WHAT THE TASK ASKS:
Looking at the entries below, how many lines include the word "field"? Answer with the number alone.

STUDY MATERIAL:

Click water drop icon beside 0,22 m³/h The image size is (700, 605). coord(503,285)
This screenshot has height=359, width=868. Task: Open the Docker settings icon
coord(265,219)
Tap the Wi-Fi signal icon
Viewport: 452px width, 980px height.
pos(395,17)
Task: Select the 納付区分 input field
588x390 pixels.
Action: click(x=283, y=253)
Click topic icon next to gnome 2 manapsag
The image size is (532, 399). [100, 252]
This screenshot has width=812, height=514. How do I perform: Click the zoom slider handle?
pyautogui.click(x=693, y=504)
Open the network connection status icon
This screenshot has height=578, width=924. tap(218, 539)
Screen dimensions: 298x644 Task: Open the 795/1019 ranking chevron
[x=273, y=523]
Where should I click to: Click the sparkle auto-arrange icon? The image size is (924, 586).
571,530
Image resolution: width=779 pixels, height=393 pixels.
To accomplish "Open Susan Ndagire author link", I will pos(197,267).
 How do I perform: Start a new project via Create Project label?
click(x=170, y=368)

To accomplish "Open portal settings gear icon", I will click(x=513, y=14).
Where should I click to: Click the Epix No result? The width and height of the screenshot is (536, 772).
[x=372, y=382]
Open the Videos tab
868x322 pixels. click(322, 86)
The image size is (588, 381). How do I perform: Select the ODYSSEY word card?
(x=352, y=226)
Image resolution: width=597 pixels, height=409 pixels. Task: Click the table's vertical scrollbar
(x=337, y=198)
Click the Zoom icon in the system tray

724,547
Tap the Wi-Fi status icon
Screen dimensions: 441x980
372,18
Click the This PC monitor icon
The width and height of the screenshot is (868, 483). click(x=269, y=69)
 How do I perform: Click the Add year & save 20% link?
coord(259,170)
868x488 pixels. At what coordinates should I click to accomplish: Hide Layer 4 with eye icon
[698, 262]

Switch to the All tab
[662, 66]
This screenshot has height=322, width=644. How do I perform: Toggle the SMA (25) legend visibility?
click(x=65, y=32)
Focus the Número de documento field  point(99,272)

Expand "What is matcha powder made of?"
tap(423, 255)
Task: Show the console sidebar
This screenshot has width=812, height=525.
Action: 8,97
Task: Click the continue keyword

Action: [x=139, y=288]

EXERCISE RESULT:
2